Мы пошли на заднюю аллею. Анна Ансовна села на скамейку и смеется, а я робко шарю у нее под кофточкой, ищу крест, но руки дрожат и натыкаются на упругую, небольшую, почти девичью грудь.
-- Смелей, смелей, Юрочка!
Пока я крест ищу, обхватила меня рукой и сжала меж своих колен... Потом вдруг перестала смеяться, нахмурилась, точно кого-то заметила:
-- Ну, довольно, Юрочка! Неровен час, в обморок упадете. Марш домой учиться, и чтоб я вас больше с гимназистками не встречала. Я вам в матери гожусь, могу и уши нарвать...
Я, как ошпаренный, метнулся, а она вслед снова смеется и кричит:
-- Быстрей, быстрей. Смотрите, догоню, ноги у меня длинные...
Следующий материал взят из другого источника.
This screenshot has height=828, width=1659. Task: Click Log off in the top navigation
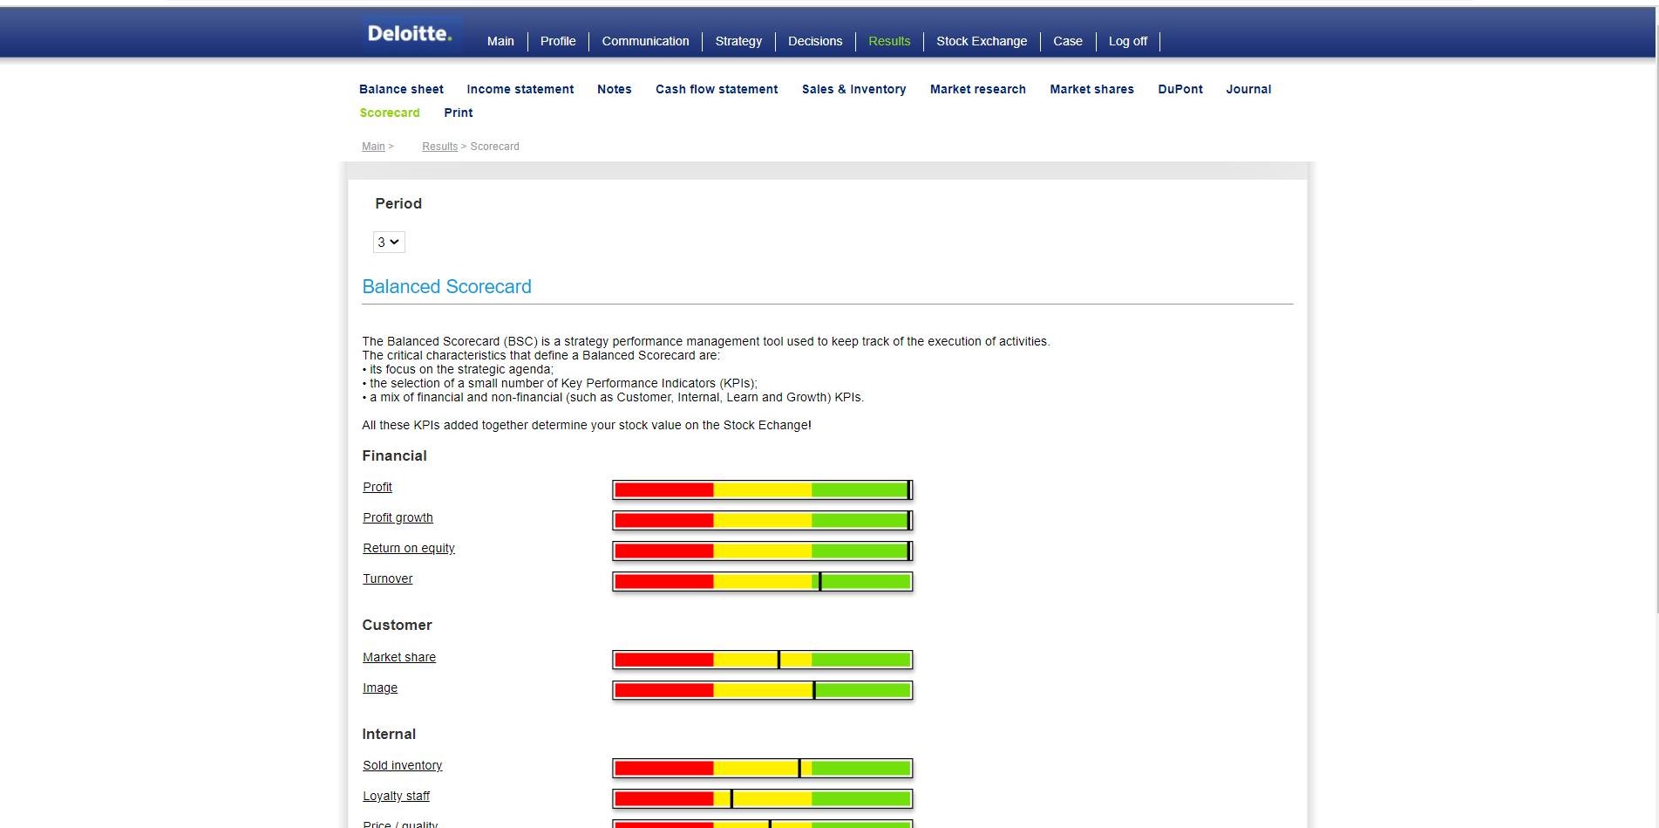(1127, 41)
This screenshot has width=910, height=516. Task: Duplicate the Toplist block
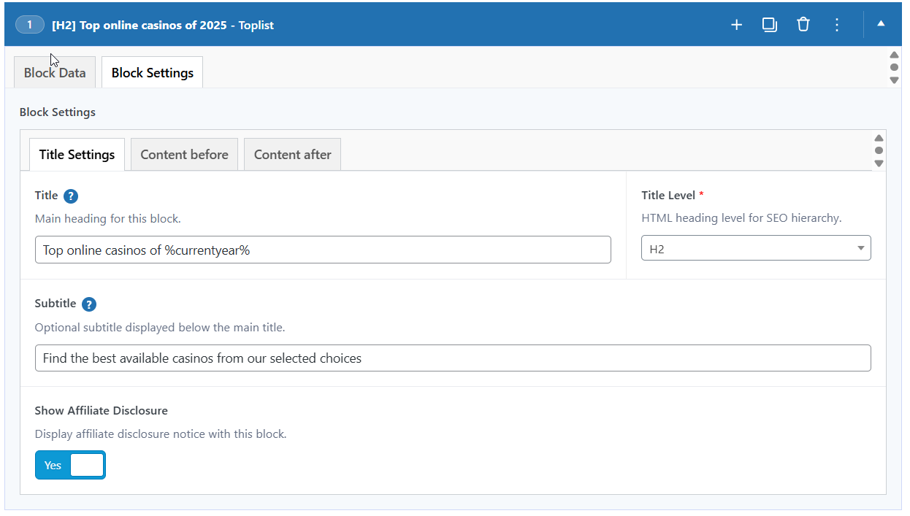click(770, 25)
Муке моей нет конца. При виде Анны Ансовны в сердце моем и восторг, и жестокость. Всему миру отрубить головы, остаться с ней один на один, посадить ее на трон, рабом подползти к ее ногам и целовать то место, что над чулком белеет, когда она, в дождь переходя улицу, поднимает юбку...
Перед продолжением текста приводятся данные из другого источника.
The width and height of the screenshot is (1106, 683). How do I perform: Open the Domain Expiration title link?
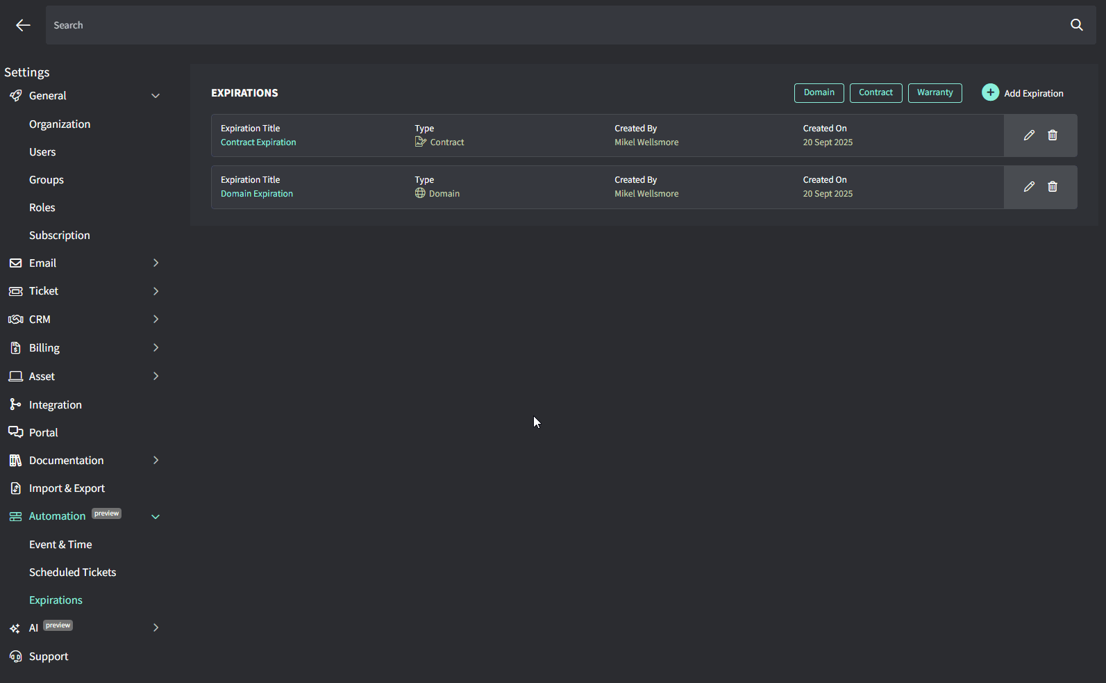257,194
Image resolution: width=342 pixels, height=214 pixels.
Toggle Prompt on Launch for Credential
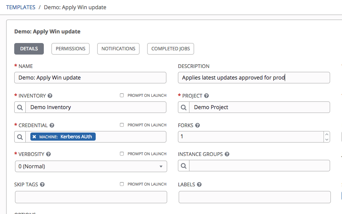[x=122, y=125]
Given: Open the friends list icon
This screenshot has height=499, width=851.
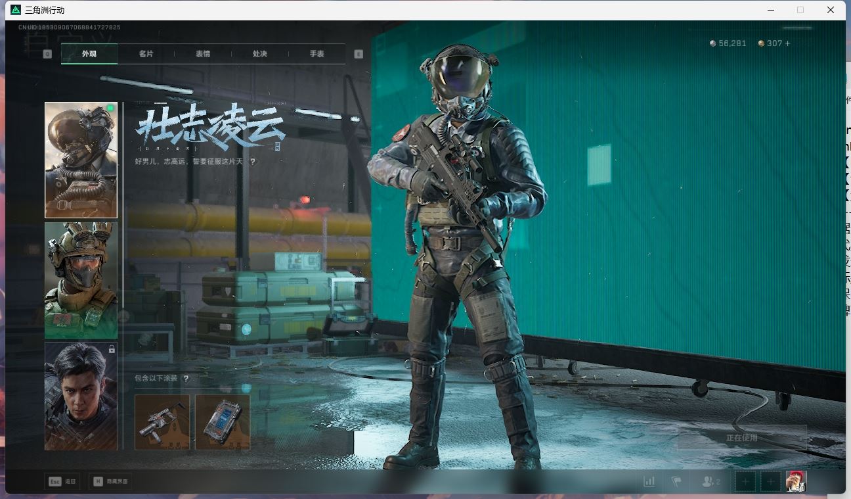Looking at the screenshot, I should (x=710, y=481).
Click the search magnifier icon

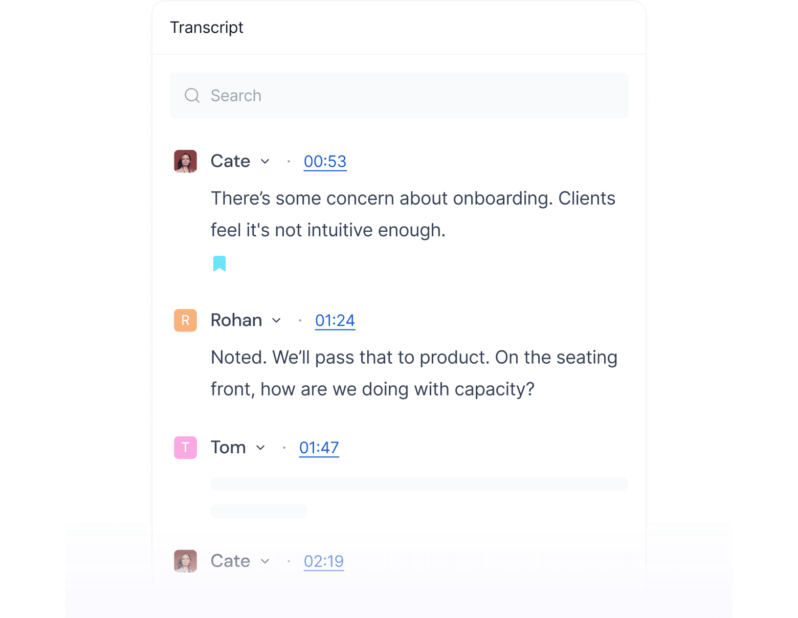tap(192, 96)
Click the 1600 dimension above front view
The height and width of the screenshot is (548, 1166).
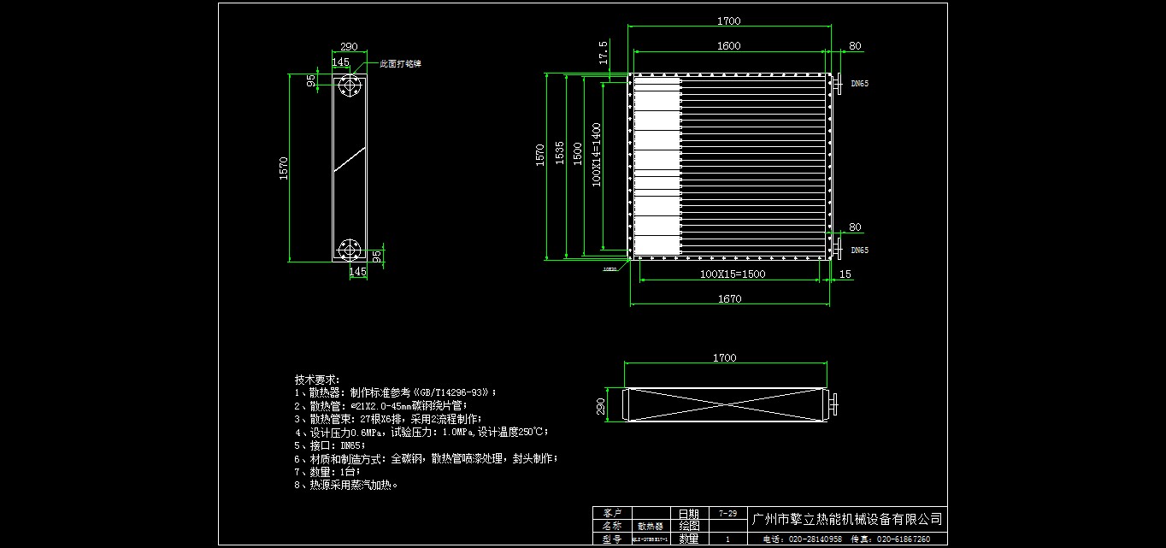pyautogui.click(x=729, y=46)
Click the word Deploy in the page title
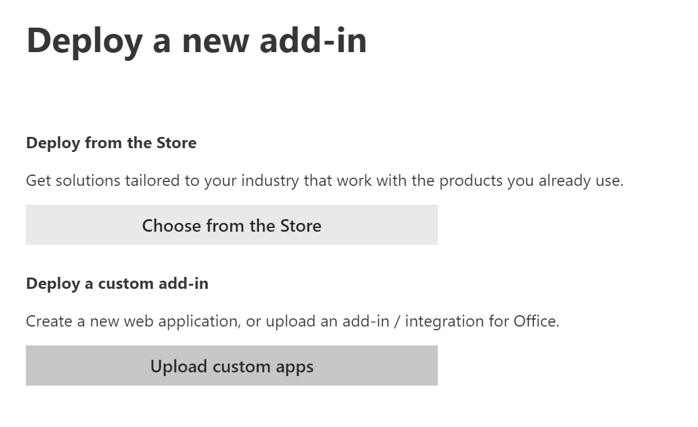The width and height of the screenshot is (698, 427). click(x=84, y=40)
Вечерние чаепития в дядином особняке затягиваются далеко за полночь. Мурочка, сонная, щурит зеленые глазки и капризным тоном за что-то упрекает вошедшего в азарт Дмитрия Ивановича. Дядя с разрешения дам облачается в халат и, шлепая туфлями, уводит Жоли-Мари вглубь веранды к турецкому дивану. Анна Ансовна откидывается в кресле, долго смотрит на утихающий бульвар, на прожекторами прорезанную бухту, на холодное беззвездное осеннее небо. Потом она встает, подходит к перилам веранды, нюхает последним цветением благоухающий куст и обмахивается своим веером из черных перьев, хотя и без того не жарко и с моря подувает прохладный бриз. Вспоминает она и обо мне.